Ultimately, clinical management of these tumors remains challenging owing to heterogeneity in clinical presentation, existence of multiple treatment alternatives, and potential to cause serious detriment to critical functions of the head and neck.17 Herein, we provide a report of our institutional experience with 194 patients with HNPGLs from 2000–2017, with an emphasis on our approach to clinical evaluation, treatment, and genetic investigation of CBP, JP, VP, TP, SCP, and multi‐focal HNPGL patient cohorts. Finally, we posit an evidence‐based algorithm for multi‐disciplinary clinical evaluation and management of these diverse neoplasms.
MATERIALS AND METHODS
Following approval by the University of Michigan Institutional Review Board (HUM00120115), a retrospective medical record review was conducted of 194 patients with 233 paragangliomas (228 HNPGL, five concomitant mediastinal/abdominal paragangliomas or pheochromocytoma) who underwent treatment at our institution from 2000–2017. DataDirect18 and EMERSE19 search functions were utilized to identify patients from the electronic health record for inclusion in our study. Data on patient demographics, tumor characteristics, initial CN deficits and signs and symptoms at presentation, diagnostic evaluation, treatment, follow‐up, and results of genetic evaluations were collected.

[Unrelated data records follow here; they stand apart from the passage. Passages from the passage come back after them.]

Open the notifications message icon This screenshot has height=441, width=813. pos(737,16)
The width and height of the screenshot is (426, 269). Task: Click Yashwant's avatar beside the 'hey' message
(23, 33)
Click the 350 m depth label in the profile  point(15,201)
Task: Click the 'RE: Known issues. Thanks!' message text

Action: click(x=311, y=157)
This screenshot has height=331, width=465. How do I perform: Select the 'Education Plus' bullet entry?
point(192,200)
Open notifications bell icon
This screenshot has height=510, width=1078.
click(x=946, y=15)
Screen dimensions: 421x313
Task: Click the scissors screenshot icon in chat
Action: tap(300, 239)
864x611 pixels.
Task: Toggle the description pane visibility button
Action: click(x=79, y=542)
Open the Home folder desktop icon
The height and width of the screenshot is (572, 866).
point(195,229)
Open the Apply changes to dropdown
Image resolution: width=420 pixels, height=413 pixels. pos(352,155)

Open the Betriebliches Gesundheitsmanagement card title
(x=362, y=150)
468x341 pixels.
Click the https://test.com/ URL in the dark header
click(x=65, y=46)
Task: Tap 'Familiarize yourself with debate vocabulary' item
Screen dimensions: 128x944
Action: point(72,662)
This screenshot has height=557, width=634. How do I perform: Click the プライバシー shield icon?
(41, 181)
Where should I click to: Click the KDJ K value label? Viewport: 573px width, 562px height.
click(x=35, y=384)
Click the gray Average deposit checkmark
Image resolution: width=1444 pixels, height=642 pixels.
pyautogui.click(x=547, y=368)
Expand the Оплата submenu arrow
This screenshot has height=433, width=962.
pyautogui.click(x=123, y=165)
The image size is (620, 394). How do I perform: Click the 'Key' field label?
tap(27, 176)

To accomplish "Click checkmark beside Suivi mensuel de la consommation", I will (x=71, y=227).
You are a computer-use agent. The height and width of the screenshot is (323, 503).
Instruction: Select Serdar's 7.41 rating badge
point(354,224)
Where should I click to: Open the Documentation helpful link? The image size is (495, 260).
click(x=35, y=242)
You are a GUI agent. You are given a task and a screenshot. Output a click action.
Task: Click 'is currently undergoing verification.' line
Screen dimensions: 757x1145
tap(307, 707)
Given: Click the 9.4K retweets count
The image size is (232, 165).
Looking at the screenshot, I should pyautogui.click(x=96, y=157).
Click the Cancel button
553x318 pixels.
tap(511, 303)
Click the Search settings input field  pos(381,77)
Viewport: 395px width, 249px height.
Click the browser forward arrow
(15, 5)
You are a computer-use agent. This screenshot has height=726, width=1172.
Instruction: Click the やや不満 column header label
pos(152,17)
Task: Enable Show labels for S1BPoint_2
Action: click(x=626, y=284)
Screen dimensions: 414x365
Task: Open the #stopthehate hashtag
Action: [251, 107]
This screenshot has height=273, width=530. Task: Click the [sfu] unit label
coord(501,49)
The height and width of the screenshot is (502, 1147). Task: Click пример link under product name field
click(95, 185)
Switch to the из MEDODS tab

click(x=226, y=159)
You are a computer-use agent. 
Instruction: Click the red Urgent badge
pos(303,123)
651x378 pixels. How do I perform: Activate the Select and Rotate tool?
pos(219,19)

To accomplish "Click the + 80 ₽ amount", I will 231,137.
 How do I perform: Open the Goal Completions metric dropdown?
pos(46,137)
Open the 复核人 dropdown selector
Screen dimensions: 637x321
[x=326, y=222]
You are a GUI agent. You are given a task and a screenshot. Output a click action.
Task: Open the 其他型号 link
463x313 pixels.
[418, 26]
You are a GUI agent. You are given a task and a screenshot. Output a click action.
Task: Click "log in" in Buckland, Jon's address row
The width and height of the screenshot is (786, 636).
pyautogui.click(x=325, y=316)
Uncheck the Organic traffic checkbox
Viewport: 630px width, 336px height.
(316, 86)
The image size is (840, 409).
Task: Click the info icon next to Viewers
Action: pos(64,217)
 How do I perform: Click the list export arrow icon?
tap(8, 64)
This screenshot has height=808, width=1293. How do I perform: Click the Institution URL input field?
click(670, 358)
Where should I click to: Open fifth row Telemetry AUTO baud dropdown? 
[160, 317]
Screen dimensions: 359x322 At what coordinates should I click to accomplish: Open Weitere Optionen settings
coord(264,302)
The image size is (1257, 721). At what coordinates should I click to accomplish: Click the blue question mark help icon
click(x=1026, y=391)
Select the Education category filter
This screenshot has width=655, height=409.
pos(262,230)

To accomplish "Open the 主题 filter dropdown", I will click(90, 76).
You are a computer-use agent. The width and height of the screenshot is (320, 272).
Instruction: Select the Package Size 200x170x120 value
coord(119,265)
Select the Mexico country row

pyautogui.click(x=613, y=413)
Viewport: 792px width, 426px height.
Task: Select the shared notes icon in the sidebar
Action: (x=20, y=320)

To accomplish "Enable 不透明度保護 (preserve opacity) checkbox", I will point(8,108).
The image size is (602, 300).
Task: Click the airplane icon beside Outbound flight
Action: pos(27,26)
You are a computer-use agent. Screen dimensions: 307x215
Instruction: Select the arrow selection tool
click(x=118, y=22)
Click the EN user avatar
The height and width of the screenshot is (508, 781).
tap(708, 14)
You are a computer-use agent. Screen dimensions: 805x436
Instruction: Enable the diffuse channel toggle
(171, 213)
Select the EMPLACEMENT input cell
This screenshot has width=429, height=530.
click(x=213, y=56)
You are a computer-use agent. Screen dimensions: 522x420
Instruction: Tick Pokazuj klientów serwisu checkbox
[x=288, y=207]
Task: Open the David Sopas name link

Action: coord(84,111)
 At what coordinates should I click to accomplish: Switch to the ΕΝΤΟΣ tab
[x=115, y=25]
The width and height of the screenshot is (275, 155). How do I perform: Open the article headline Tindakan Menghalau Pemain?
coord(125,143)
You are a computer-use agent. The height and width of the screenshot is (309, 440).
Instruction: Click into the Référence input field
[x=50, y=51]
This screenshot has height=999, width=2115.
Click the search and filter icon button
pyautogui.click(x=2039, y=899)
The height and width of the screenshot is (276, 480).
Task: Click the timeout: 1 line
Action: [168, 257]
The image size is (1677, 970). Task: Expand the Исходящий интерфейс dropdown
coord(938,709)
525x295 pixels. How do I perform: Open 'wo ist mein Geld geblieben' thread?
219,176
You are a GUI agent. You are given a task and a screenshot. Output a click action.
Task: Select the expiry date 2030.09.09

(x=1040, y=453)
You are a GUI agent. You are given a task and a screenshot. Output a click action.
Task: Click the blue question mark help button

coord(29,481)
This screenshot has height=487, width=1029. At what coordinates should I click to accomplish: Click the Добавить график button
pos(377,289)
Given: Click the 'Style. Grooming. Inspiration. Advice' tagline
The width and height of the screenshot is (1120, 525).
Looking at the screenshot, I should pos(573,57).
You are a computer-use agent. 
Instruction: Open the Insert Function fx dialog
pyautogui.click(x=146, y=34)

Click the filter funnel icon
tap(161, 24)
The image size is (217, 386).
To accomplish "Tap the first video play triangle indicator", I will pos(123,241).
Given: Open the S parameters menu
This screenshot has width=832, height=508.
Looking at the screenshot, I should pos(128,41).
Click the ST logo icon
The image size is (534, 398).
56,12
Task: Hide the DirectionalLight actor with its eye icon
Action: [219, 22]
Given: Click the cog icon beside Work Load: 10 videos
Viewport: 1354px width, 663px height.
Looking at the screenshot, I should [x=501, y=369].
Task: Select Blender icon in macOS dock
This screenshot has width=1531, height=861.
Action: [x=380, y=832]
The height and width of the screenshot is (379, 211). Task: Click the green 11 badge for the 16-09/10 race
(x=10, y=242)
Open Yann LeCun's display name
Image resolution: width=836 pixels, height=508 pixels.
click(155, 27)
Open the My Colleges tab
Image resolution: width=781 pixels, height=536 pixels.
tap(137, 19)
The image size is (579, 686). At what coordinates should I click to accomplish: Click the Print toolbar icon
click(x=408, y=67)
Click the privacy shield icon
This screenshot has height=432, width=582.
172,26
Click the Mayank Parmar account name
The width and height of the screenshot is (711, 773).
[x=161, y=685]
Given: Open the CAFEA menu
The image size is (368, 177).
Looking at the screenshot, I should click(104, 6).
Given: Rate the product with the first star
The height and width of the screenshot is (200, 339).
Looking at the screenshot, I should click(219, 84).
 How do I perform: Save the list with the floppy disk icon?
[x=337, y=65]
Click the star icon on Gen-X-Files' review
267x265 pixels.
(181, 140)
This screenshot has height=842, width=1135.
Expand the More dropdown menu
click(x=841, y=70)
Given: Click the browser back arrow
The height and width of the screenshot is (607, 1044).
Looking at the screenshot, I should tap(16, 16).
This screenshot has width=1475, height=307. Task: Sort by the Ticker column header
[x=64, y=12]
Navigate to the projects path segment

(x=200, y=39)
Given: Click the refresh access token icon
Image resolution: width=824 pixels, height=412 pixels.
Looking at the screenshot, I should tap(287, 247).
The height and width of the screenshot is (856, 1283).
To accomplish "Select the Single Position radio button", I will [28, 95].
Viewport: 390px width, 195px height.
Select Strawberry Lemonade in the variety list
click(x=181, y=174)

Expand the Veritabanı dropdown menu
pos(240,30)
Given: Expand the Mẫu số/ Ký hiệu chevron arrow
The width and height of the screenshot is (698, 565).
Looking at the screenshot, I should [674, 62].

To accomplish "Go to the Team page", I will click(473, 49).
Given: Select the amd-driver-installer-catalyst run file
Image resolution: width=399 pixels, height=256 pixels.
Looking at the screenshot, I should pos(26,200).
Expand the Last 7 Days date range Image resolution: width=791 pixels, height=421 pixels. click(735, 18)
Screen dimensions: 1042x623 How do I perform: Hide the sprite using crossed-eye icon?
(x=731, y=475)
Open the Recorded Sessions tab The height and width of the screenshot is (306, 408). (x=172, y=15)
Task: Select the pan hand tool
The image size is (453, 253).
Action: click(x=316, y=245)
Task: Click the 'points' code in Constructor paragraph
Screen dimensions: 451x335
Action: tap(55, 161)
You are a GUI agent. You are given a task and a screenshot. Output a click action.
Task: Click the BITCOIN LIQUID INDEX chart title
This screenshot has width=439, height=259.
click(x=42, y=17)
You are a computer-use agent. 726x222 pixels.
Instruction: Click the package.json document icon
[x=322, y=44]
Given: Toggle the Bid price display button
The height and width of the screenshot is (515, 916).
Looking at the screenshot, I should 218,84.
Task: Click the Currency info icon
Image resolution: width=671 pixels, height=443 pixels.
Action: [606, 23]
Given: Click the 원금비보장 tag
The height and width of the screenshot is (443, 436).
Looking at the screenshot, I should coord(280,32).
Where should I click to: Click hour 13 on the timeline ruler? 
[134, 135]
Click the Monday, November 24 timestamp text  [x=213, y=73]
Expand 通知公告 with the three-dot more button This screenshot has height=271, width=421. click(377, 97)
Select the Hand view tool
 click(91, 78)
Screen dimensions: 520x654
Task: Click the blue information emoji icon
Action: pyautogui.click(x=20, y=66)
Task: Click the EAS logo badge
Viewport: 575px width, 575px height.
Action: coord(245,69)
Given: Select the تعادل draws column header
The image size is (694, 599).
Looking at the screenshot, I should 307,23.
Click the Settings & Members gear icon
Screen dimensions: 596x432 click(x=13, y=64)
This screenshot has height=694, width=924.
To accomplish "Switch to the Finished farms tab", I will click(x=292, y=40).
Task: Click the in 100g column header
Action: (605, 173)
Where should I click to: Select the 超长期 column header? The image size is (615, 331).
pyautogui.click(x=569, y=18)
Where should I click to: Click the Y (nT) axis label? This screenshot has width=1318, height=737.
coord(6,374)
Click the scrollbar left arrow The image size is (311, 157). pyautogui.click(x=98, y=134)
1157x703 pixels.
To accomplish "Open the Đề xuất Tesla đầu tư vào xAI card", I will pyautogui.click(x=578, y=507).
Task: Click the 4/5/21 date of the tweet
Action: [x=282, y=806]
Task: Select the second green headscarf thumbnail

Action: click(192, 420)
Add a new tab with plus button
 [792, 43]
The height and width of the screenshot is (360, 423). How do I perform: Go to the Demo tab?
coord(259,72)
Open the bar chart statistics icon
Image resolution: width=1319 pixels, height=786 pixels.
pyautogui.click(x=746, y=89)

HNPGL size was determined by anatomic pathology or head and neck MRI, in cases of non‐surgical treatment approaches. Tumors were considered functional (ie, catecholamine‐secreting) when patients had plasma or urine metanephrine levels elevated ≥1.5 times our laboratory's reference range. Duration of clinical follow‐up was defined as the time interval from the date of treatment (ie, surgery or final dose of radiation) or first patient encounter (for patients observed) to the last clinical evaluation or patient death.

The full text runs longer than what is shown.